I am trying to upload Python package to private gitlab package registry using CI.
script:
- poetry build
- pip install twine
- echo "[distutils]" > ~/.pypirc
- echo "index-servers = gitlab" >> ~/.pypirc
- echo "[gitlab]" >> ~/.pypirc
- echo "repository=$CI_API_V4_URL/projects/$CI_PROJECT_ID/packages/pypi" >> ~/.pypirc
- echo "username=gitlab-ci-token" >> ~/.pypirc
- echo "password=$CI_JOB_TOKEN" >> ~/.pypirc
- twine upload --repository gitlab dist/* --verbose --cert /usr/local/share/ca-certificates/ca.crt
When running curl --verbose https://****repository url**** within the same CI job it shows that SSL certificate verify ok..
But CI job fails, showing:
$ twine upload --repository gitlab dist/* --verbose --cert /usr/local/share/ca-certificates/ca.crt
INFO Using configuration from /root/.pypirc
INFO ca_cert set by command options
Uploading distributions to
https://***********.com/api/v4/projects/53/packages/pypi
INFO dist/************.whl (30.0 KB)
INFO dist/************.tar.gz (25.1 KB)
INFO username set from config file
INFO password set from config file
INFO username: gitlab-ci-token
INFO password: <hidden>
Uploading ************.whl
WARNING Retrying (Retry(total=9, connect=5, read=None, redirect=None,
status=None)) after connection broken by
'SSLError(SSLCertVerificationError(1, '[SSL: CERTIFICATE_VERIFY_FAILED]

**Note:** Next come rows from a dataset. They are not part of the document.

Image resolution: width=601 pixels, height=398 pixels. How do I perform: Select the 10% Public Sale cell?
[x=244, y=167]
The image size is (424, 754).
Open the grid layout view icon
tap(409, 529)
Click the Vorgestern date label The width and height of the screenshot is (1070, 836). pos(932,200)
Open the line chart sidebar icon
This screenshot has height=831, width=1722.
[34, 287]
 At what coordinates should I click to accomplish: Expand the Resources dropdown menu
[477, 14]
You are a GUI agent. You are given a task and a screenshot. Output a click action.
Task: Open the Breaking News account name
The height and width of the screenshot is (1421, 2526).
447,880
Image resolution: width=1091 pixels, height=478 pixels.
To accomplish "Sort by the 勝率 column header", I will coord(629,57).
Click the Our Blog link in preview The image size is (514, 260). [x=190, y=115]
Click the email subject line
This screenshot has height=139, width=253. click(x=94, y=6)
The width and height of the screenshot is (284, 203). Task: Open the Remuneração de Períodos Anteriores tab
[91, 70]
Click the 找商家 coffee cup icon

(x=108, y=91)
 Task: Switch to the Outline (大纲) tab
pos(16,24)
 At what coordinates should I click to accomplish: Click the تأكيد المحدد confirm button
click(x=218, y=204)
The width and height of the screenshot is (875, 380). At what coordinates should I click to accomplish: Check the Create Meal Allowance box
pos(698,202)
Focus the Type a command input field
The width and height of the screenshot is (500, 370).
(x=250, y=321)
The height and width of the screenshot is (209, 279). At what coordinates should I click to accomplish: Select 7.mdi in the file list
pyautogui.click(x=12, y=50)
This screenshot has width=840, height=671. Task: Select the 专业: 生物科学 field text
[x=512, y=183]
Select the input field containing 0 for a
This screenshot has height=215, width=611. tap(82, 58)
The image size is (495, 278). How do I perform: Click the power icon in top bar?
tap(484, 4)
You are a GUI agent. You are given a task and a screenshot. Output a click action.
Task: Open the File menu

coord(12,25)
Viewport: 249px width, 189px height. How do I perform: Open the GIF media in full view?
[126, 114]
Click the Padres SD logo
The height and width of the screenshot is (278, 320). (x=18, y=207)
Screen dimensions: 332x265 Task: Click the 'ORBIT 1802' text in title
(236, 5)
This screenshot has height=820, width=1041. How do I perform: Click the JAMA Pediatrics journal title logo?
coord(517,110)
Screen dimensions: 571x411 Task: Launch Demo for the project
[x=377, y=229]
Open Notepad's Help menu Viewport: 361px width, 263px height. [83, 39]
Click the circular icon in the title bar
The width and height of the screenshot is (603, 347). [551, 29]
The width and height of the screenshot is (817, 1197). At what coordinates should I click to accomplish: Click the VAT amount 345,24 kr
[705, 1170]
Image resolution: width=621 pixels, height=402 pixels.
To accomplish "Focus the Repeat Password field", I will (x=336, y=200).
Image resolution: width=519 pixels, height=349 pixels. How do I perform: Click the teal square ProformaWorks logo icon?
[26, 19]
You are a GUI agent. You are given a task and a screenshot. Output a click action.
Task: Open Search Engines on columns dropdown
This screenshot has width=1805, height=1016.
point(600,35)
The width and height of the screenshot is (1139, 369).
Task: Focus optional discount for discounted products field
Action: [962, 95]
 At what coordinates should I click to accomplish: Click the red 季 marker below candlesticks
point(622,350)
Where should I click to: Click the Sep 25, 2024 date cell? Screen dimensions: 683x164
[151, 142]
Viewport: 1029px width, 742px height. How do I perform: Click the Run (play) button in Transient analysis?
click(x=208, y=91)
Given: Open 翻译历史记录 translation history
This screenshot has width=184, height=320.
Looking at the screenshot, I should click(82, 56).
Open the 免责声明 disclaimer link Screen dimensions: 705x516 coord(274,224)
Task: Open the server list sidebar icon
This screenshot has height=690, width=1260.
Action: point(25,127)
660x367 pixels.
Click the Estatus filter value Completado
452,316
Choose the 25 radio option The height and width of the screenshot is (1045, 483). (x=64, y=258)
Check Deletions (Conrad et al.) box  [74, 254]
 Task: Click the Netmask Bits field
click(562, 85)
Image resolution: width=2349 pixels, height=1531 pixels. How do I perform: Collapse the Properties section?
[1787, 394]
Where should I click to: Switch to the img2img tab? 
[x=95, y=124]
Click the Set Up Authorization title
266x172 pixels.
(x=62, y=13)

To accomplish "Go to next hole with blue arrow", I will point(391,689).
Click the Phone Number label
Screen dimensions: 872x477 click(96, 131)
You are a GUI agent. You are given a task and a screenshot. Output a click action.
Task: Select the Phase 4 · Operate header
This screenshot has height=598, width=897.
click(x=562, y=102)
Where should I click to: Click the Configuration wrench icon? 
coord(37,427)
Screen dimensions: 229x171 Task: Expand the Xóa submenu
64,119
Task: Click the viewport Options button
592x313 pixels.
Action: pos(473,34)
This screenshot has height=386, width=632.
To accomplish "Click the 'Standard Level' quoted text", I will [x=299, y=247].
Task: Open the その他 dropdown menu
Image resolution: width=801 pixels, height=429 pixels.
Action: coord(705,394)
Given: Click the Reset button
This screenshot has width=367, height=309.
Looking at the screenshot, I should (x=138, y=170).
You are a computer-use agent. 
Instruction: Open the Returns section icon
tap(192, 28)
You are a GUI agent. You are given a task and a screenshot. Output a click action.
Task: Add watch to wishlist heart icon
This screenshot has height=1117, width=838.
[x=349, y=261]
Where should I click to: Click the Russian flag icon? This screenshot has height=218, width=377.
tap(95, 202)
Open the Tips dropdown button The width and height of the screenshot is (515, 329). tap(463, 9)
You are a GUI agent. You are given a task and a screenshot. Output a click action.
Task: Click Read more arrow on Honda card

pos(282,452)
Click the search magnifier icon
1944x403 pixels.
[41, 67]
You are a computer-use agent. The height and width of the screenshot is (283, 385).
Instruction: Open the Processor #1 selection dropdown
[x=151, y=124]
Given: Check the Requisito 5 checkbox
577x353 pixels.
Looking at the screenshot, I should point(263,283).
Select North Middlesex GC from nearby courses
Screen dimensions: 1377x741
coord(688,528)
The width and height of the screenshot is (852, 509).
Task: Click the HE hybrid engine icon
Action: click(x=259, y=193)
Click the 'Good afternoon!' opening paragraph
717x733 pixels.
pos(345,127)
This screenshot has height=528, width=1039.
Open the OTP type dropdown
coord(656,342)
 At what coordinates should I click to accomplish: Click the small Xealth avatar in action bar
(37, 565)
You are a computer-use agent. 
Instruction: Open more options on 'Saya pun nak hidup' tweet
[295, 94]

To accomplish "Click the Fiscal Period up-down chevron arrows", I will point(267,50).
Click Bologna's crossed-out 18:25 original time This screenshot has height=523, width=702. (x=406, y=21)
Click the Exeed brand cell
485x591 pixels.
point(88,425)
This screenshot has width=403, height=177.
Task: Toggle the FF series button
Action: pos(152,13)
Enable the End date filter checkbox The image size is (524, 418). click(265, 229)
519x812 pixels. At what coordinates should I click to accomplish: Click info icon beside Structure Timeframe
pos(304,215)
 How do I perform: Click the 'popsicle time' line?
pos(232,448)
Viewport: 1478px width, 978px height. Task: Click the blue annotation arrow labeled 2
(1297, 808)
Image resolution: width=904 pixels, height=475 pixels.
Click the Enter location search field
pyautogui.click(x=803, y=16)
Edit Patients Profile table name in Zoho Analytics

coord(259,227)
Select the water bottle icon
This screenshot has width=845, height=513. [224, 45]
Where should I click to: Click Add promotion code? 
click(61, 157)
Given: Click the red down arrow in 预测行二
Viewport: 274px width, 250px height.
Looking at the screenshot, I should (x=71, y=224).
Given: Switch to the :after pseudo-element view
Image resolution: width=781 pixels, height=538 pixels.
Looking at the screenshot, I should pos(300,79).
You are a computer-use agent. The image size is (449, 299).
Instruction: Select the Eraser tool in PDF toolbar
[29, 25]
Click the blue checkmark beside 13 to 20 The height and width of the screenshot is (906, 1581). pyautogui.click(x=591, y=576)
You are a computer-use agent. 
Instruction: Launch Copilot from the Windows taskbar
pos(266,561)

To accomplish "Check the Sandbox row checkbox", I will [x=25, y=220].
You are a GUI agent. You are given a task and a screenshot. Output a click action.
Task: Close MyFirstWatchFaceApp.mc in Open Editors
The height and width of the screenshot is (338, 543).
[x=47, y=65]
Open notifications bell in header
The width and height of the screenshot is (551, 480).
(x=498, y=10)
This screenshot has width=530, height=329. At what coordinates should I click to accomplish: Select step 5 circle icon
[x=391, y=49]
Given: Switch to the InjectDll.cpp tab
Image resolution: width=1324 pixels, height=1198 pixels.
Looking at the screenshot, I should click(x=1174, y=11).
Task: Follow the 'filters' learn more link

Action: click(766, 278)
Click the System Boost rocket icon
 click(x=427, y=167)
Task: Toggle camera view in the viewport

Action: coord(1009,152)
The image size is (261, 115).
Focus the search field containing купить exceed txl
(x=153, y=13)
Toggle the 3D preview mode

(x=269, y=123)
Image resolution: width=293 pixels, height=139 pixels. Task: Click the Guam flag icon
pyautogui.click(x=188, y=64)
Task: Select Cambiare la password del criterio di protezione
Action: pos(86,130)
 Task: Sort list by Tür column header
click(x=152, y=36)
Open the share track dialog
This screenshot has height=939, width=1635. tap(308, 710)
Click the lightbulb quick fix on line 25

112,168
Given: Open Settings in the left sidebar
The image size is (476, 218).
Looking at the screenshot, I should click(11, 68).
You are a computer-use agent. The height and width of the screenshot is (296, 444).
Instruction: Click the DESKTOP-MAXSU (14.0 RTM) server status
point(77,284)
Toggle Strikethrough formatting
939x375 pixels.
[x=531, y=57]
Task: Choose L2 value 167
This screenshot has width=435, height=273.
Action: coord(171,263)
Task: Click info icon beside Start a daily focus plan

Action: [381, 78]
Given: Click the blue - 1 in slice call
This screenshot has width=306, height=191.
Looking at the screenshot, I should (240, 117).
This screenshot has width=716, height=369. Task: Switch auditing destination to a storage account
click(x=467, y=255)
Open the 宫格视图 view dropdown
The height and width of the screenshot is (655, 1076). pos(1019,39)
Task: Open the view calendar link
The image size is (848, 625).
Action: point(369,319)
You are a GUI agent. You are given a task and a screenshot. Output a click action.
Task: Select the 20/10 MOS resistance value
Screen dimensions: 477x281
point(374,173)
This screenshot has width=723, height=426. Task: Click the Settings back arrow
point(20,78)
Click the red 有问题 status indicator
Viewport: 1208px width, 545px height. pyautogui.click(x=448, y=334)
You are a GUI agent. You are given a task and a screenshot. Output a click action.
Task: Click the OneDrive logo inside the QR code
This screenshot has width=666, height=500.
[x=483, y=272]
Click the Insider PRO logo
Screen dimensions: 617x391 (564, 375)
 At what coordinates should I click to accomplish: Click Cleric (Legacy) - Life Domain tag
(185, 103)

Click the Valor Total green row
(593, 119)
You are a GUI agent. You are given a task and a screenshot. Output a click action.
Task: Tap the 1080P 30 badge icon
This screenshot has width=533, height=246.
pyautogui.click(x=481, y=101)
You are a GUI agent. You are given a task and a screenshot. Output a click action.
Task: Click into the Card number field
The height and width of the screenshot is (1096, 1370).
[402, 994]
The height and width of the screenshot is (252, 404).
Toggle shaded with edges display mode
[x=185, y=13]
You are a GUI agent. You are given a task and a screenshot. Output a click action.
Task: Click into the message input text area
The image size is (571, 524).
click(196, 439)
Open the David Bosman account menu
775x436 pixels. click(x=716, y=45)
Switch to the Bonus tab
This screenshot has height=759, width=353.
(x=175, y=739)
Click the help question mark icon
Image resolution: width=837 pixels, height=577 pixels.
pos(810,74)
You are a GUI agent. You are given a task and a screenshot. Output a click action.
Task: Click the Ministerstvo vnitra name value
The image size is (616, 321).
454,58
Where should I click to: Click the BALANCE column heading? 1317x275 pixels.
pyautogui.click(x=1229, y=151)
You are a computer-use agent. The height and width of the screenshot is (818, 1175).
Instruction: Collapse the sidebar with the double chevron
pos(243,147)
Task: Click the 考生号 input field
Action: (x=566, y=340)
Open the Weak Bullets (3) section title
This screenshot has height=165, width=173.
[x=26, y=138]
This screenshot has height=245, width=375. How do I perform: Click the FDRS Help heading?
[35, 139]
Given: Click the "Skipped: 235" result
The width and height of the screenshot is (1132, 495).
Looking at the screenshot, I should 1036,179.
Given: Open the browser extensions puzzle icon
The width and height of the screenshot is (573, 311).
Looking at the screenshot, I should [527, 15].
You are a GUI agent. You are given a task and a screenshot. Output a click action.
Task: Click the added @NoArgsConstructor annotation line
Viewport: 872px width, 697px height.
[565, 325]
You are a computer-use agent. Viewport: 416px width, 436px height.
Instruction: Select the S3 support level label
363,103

certificate verify failed: unable to get local issuer certificate
Please suggest what can be wrong or what can I try to do as well?
p.s. I have also tried using Poetry directly:
- poetry build
- poetry config repositories.gitlab "${CI_API_V4_URL}/projects/${CI_PROJECT_ID}/packages/pypi"
- poetry config certificates.gitlab.cert "/usr/local/share/ca-certificates/ca.crt"
- poetry config http-basic.gitlab gitlab-ci-token "$CI_JOB_TOKEN"
- poetry config --list
- poetry publish --repository gitlab --username gitlab-ci-token --password $CI_JOB_TOKEN
But it gives error that server is unreachable and I should check url.